Required action: Of the material below, the lines to be retyped are those from the line containing "casino rewards (174, 2156)" through the line containing "All Casino Reviews (83, 66)", inclusive; reproduce them exactly.

# # #

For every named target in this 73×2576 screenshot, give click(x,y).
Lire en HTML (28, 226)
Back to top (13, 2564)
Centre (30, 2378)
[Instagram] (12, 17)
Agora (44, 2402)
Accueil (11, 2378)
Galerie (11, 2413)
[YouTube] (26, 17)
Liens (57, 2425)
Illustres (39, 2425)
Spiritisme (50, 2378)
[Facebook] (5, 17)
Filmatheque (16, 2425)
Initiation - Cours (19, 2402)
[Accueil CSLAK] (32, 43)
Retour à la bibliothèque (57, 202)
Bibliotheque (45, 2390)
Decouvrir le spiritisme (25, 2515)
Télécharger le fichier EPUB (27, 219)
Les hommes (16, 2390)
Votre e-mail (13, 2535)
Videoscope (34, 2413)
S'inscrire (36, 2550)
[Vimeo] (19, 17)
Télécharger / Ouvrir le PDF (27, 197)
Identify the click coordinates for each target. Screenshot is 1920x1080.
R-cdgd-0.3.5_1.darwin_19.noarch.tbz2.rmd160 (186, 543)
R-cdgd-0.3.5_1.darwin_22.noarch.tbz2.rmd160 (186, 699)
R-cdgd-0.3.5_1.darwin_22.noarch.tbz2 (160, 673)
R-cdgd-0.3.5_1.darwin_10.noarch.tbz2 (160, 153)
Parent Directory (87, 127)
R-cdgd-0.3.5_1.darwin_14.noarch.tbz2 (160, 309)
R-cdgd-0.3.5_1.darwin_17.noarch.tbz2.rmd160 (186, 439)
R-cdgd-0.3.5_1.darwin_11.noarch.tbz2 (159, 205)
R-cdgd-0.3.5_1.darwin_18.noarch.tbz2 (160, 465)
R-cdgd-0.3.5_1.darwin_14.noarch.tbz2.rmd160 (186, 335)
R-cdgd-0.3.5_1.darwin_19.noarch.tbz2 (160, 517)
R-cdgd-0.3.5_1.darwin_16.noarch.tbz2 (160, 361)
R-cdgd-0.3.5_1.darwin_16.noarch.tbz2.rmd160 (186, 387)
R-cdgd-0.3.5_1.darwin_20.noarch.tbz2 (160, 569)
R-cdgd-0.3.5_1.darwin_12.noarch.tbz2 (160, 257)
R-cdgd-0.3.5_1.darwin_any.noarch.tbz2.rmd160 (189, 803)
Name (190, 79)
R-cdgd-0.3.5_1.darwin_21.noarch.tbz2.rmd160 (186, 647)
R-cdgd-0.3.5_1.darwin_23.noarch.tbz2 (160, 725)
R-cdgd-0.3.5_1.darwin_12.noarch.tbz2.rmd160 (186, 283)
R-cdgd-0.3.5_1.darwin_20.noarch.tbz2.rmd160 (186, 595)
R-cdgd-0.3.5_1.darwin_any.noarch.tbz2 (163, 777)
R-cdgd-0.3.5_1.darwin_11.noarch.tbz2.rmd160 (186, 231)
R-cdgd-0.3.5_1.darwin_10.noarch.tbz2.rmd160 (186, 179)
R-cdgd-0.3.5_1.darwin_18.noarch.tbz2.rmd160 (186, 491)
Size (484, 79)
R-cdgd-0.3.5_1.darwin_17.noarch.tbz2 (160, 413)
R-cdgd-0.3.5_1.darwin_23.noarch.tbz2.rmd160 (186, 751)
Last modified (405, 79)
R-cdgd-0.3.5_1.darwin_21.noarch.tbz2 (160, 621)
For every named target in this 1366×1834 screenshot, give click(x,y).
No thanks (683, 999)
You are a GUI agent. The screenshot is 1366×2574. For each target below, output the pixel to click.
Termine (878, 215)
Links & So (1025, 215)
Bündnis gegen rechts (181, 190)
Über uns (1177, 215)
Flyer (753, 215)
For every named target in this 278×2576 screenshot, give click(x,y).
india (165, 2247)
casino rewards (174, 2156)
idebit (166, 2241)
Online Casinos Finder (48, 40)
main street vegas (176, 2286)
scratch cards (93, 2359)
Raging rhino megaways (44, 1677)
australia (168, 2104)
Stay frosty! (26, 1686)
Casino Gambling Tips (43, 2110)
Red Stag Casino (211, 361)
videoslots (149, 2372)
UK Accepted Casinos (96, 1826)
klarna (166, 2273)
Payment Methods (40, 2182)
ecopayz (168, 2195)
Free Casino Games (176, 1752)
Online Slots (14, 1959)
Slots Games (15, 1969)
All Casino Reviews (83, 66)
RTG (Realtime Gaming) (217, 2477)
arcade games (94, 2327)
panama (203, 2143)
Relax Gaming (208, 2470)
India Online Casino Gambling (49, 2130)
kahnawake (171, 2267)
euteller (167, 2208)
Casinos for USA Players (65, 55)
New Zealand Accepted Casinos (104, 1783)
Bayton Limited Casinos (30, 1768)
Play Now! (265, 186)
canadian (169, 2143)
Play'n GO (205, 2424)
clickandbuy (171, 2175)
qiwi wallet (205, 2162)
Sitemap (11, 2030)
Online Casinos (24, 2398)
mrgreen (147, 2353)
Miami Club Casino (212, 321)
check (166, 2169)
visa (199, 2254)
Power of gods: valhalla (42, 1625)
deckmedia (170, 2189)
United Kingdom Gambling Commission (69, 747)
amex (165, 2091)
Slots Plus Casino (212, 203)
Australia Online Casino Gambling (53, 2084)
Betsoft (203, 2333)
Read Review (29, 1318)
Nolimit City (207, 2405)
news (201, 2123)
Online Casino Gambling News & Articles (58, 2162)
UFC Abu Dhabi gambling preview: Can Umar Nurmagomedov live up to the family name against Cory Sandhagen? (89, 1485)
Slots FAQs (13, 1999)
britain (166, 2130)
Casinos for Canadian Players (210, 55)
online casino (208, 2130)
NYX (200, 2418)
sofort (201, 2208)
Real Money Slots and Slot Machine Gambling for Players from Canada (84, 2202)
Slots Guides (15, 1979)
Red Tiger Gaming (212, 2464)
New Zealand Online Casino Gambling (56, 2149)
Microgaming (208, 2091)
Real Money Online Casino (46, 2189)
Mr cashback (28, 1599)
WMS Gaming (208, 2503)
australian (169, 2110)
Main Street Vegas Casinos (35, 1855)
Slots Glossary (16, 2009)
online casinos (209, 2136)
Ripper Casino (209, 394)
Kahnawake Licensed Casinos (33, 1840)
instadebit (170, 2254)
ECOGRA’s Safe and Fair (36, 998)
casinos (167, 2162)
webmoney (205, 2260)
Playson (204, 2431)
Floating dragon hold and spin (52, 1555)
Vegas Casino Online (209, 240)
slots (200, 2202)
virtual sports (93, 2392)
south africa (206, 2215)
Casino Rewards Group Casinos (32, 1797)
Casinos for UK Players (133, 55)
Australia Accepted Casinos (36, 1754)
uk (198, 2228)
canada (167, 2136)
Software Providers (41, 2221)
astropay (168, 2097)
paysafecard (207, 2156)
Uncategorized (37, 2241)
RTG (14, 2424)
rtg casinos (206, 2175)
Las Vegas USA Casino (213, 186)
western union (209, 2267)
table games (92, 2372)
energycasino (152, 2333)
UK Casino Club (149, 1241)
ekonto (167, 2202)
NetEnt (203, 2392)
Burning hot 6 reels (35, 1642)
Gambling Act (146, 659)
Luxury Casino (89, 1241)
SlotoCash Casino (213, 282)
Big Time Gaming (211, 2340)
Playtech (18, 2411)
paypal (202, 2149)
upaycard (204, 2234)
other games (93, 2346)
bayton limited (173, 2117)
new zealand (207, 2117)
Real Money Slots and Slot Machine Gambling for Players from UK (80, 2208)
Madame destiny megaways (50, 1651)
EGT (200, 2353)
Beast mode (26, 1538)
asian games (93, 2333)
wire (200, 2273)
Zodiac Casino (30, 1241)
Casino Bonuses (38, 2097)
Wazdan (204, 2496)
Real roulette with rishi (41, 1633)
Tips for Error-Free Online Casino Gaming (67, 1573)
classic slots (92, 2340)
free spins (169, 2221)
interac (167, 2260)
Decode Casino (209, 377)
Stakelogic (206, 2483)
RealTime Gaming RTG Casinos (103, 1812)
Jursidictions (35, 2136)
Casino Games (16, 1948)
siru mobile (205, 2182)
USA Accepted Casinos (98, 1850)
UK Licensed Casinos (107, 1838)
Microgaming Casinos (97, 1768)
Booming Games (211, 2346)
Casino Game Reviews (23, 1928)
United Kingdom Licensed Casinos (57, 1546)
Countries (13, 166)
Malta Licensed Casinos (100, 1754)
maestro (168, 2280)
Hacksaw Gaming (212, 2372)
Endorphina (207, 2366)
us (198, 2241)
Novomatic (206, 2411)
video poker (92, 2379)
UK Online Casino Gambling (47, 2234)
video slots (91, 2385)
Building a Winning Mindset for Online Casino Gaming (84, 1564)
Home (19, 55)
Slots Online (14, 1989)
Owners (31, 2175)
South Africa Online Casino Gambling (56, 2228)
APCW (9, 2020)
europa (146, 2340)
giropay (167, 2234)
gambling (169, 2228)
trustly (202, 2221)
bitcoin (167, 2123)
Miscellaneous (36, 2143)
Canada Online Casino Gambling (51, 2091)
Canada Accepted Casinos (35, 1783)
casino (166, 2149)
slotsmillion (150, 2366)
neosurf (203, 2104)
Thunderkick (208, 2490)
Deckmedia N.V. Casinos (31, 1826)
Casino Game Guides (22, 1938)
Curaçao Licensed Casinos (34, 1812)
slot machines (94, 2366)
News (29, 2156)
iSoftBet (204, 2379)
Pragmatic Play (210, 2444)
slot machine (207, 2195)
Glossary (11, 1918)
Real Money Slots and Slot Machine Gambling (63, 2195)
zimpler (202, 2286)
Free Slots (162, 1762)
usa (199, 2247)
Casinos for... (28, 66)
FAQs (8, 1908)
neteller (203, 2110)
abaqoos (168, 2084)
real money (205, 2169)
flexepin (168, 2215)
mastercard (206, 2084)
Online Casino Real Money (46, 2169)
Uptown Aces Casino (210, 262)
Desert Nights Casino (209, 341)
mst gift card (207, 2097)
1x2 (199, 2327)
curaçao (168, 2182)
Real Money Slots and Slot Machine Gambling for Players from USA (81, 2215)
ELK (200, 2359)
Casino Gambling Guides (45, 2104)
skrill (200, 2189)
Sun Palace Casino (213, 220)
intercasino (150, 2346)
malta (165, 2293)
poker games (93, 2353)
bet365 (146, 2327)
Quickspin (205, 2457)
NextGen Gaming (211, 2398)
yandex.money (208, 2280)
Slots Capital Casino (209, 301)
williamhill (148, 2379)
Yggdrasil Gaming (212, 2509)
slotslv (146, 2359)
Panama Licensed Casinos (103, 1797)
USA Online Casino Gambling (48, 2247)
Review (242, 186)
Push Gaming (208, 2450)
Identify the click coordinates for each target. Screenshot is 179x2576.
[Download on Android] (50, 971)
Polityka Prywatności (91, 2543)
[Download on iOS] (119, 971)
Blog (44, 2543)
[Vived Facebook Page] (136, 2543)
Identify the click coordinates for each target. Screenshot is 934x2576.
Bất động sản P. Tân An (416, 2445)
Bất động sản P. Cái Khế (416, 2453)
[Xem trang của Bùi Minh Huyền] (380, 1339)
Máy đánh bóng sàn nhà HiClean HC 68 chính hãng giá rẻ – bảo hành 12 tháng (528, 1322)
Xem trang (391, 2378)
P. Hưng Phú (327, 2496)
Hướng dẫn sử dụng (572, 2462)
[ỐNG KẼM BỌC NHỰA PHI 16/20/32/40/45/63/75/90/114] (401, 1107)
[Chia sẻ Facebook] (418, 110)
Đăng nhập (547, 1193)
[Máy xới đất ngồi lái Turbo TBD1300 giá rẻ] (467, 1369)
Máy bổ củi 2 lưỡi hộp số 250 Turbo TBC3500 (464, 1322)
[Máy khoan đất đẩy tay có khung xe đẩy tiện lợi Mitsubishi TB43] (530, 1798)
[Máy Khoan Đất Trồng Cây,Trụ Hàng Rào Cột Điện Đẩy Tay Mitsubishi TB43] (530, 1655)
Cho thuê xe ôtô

# # #

Written solution:
casino rewards (174, 2156)
idebit (166, 2241)
Online Casinos Finder (48, 40)
main street vegas (176, 2286)
scratch cards (93, 2359)
Raging rhino megaways (44, 1677)
australia (168, 2104)
Stay frosty! (26, 1686)
Casino Gambling Tips (43, 2110)
Red Stag Casino (211, 361)
videoslots (149, 2372)
UK Accepted Casinos (96, 1826)
klarna (166, 2273)
Payment Methods (40, 2182)
ecopayz (168, 2195)
Free Casino Games (176, 1752)
Online Slots (14, 1959)
Slots Games (15, 1969)
All Casino Reviews (83, 66)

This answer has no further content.